Do you love to travel? Do you want to travel more? Are you traveling with a chronic illness?
If you’re like me, traveling excites you! Who doesn’t want to jet-set around the world, eating their way through different foodie finds while exploring cultures, histories, and sceneries of new places?
But, sometimes traveling can be a challenge when we’re faced with health obstacles. I would know… I have Lupus. 😉
My health is my biggest focus when I travel and so, my trips heavily rely on advanced planning and careful execution. Unfortunately, this means that activities and foodie finds are not the only things I’m thinking about when traveling.
Sometimes, this means being a germaphobe, especially on flights since a large part of Lupus is dealing with a compromised immune system (and super germy planes).
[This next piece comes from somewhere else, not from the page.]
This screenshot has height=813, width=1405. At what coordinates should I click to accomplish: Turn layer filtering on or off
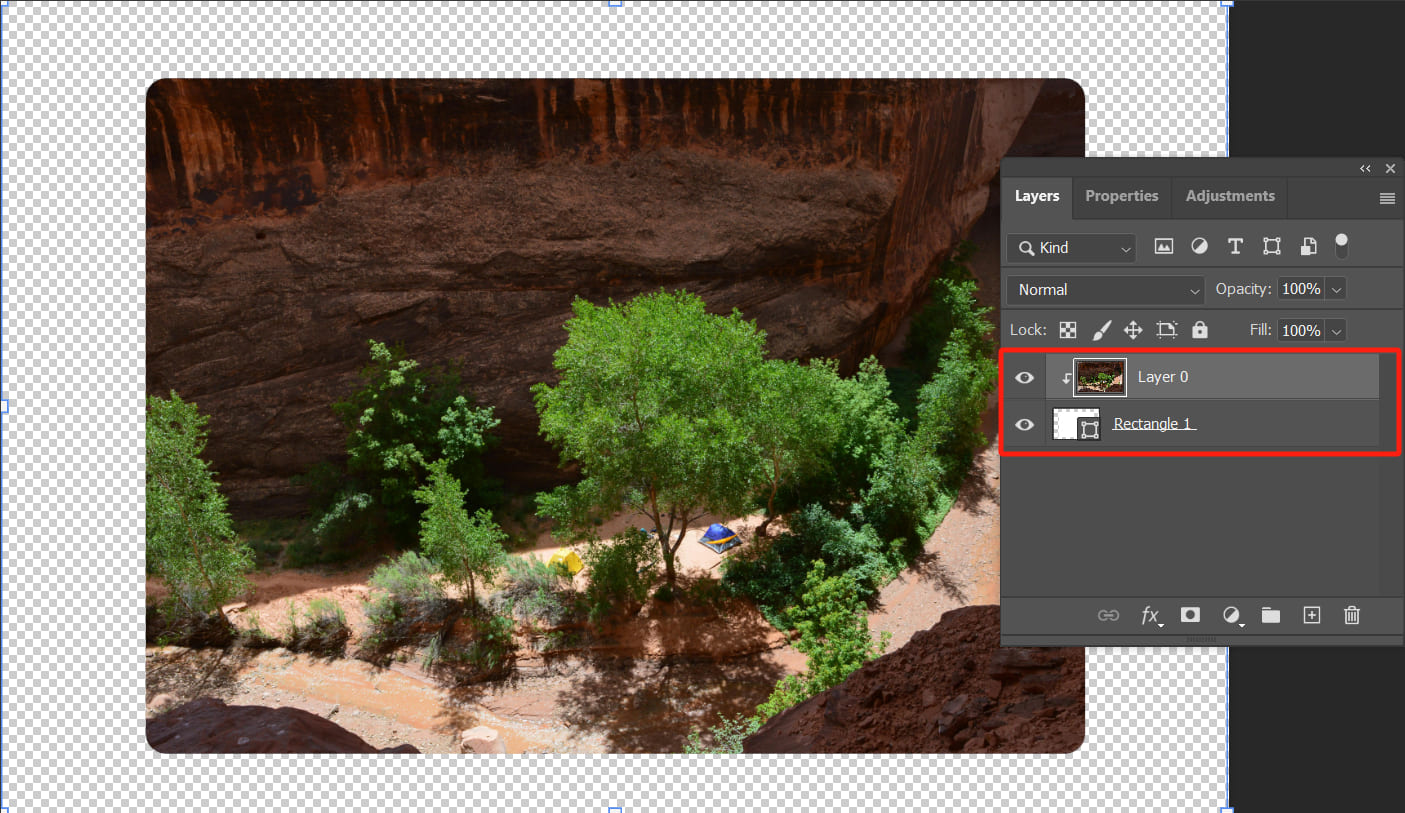pos(1342,245)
I even have a sanitization kit (which I share later) to clean the plane and wear a mask throughout my flight. It must have looked really funny to the person next to me, pre-COVID-19 but, it’s always kept me healthy.
Other times, it means prepping weeks and weeks in advance to ensure I have every medical detail sorted in advance. If you have a chronic illness or are autoimmune like me, you already know what I mean. 😉
I don’t have to tell you the immense frustration and exhaustion that comes with countless doctor appointments, hospital visits, lab work, procedures, medication side effects on top of the already unpredictable symptoms, insurance hassles, and the guilt that comes from having to flake on someone.
But, just because we have to concern ourselves with these things, doesn’t mean we should only have to wonder what that fun getaway we’ve always dreamed about is like! We should be able to dream it AND do it!
Prior to COVID-19, I traveled 170+ days/yr. every year for the last several years. Since then, my travel dates have slowed down internationally, but are still very active domestically.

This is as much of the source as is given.